Simple example of this theory is a man slipping due to walking on a banana skin lying on the road. Here main contributing factors are as under:

  • Man – A man walking on the road.
  • Machine or object vehicle – Slippery banana skin.
  • Media – Hard road.
  • All above causes are interacting with each other to lead to the accident. Absence of any one cause can avoid the accident. This indicates that slippery banana skin should be removed from the road or man should be more attentive for not walking on it or the road should not be hard to cause slipping.
  • Let us take another example of a worker falling from a ladder. As per the domino theory an investigation is as under:
The unsafe actClimbing the defective ladder
The unsafe conditionThe defective ladder
The remedial measureRemove or repair the defective ladder and train that worker
  • As per the multiple causation theory some of the contributing factors surrounding this accident can be found out by asking:
  1. Why was the defect in ladder not found in normal (past) inspections?
  2. Why did the supervisor allow its use? Why did he not get it repaired urgently?
  3. Didn’t the injured worker know he shouldn’t use it?
  4. Was he properly trained or not?
  5. Was he reminded or cautioned?
  6. Did the supervisor examine the job first?
  • The answers to these and similar questions would suggest the following measures:
  1. An improved inspection procedure.
  2. Repairing the ladder (machine, tool, job etc.) immediately i.e. not waiting for an accident.
  3. Improved training and supervision.
  4. Better fixation of responsibilities.
  5. Pre job planning and checking by supervisors.
  • Thus application of the multiple causation theory leads us to deep causation analysis and improved management systems are suggested to eradicate the problem from its origin. The range and depths of the multiple causation factors provide much detail of long-run safety measures.

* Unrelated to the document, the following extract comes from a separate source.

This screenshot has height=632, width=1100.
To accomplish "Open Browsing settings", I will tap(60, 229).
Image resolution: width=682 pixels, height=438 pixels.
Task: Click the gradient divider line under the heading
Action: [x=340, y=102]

4. Energy (Release) Theory Of Accident Causation:

  1. Change the rate of release or distribution of released energy e.g. reduce the road slope, use inhibitor to reduce rate of reaction, sprinkler to reduce rate of burning, scrubber to scrub toxic gas, condenser to liquefy organic vapour.
  2. Divert (separate) the energy released in time or space. e.g. separate paths for vehicles and pedestrian traffic, keep electric wiring or pesticide out of reach, discharge gases at height.
  3. Provide barrier between the energy released and a structure or a person likely to be affected. e.g. guards on machines, radiation shield, filter, safety goggles, earplugs, insulation on hot surface, blast wall against explosion energy.
  4. Make the surfaces of structure safe. e.g. rounded corners, blunt objects, big handles of tools and no sharp edges.
  5. Strengthen the structure or person susceptible to damage. e.g. fire resistant wall, training to workers and vaccination for disease.
  6. Early detection of damage and actuate counter effect. e.g. fire detectors with sprinkles, high level alarm and tripping of feed pump, temperature alarm and starting of cooling system.
  7. Speedy measures to restore normal condition. e.g. rehabilitation of injured worker, repairing of a damaged machine or vehicle.